Shenandoah National Park

Stretches more than a hundred miles along the Blue Ridge Mountains, Virginia, and Shenandoah National Park is a land overflowing with cascading waterfalls, spectacular vistas, fields of wildflowers, and quiet wooded hollows. More than 200,000 acres is protected and is a haven to deer, songbirds, and black bears. It also offers a patchwork quilt of wilderness and pastoral landscapes underpinned by stories from more than 300 years of history.

Shenandoah National park sits between the Shenandoah Valley in the west and the Piedmont region in the east. It is the vastness of wooden hollows and breezy summits, waterfalls and mountain streams, more than 500 miles of hiking trails, and nearly 80,000 acres of designated wilderness—all just 75 miles from Washington, D.C.

Within the narrow and long park is the Shenandoah River, the broad valley to the west, and the east rolling hills in the Virginia Piedmont. About 79,579 acres or 40% of the park is designated as wilderness and protected as part of the National Wilderness Preservation System. The highest peak is Hawksbill Mountain at 4,051 feet.

The park covers portions of eight counties: At the Skyline Drive west side, from northeast to southwest, Warren, Page, Rockingham, and Augusta counties and on the east side are Rappahannock, Madison, Greene, and Albemarle counties.

History of the Park

The majestic granite peak and sylvan hollows we know now as the Blue Ridge Mountains were formed about billion years ago out of the molten rock that flowed through the earth’s crust, cooled and fractured. Some Native Americans seasonally visited the area to hunt and gather food and collected stones to use in cooking and as weapons.

In the 1700s, second or third-growth forests were logged, and people engaged in extensive grazing, lumbering, and farming. Today, the forests have slowly regrown back.

European hunters and trappers first came 300 years ago, followed by pioneers who led an era of homesteading development. Planting, milling, and mining activities were active in the area. At the time of the US Civil War in the 1860s, cannon blasts echoed through Virginia and the Shenandoah Valley.

Officials of the Virginia state acquired 1,088 privately owned tracts and donated the land to the nation.
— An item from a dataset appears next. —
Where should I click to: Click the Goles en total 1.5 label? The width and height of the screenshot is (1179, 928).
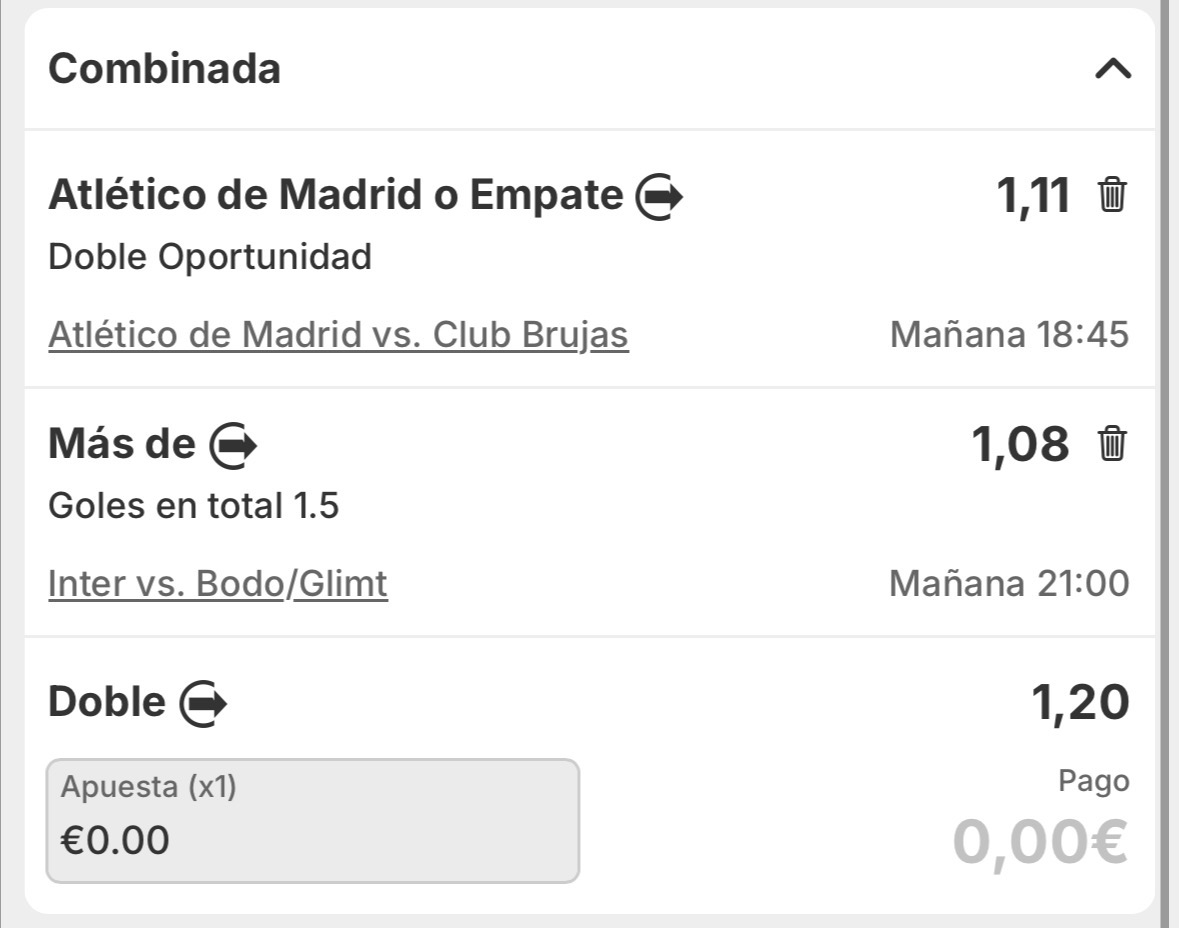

The park was established in 1935, and the Skyline Drive and the park’s core were completed by the beginning of WWII.

Before the park’s opening, about 465 families were moved from their cabins and resettled outside the proposed park boundaries. A few mountaineers lived out in the park and were hidden in Shenandoah’s vanished settlements’ secluded graveyards.
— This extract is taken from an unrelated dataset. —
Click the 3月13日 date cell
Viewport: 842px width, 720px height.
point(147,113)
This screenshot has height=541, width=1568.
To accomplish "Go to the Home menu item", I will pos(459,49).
Almost half of the park was declared by the congress as protected wilderness in 1976. The members of the Civilian Conservation Corps (CCC), a government jobs program created during the Great Depression of the 1930s, built the Shenandoah National Park. Workers built rock walls, trails, overlooks, picnic grounds, campgrounds, and Skyline Drive. They also built more than 340 structures in the park that is now listed in the National Register of Historic Places.

Activities in the Park

1.Hiking

  • South District Hikes

The South District of Shenandoah National Park that is more remote makes a good option for hiking opportunities from the easier Blackrock Summit with a rocky talus slope and majestic views to the very strenuous Riprap Trail featuring cascades, and views of Shenandoah’s Wilderness. In the absence of a visitor center, the Loft Mountain Wayside and Campground can offer some services.

  • North District Hikes

Visitors choosing the hikes in the North District of Shenandoah National Park will lead to the quiet, historical Fox Hollow Trail, the scenic Overall Run Falls, and Compton Peak, with impressive columnar jointing geological features. Be sure to talk to a ranger at Dickey Ridge Visitor Center while in the area.
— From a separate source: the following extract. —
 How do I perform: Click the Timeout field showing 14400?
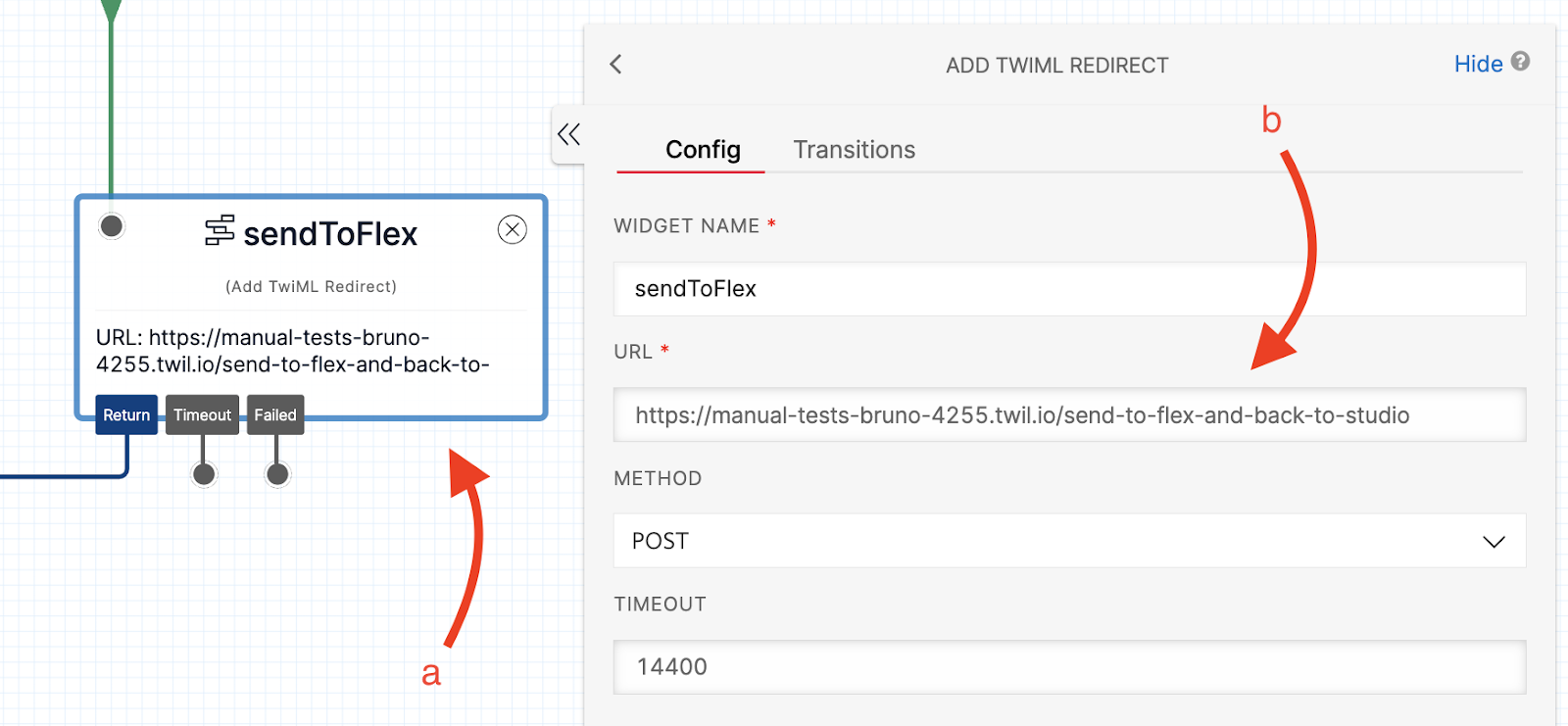tap(1068, 667)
  • Central District Hikes

Hiking options in the Central District of Shenandoah National Park include scenic waterfalls like Dark Hollow Falls and Whiteoak Canyon, sweeping summits like Stony Man Mountain and Marys Rock, etc. The Central District also includes Big Meadows and Skyland, areas rich with history currently home to lodging, dining, and shopping options.

2.Overall Run Falls

The falls with 93 feet height is the tallest cascade in the park. Visitors can reach to it through trails from Hogback Overlook or Matthews Arm. It’s a tough route featuring an elevation change of 1,291 feet. You can go to a much easier 1.7-mile Traces Trail, which loops through the Matthews Arm Campground woods. For those who want to hike a small portion of the trail but not the entire 2,200 miles from Maine to Georgia, you can hike to the Appalachian Trail that leaps across Skyline Drive near Beahms Gap.

3.Hawksbill Summit

With 4,051 feet height makes this the highest peak in the park. It can be reached from trails that start at two parking spots along Skyline Drive about halfway between Skyland and Big Meadows. The trails are not as tricky as some might expect despite its elevation gain.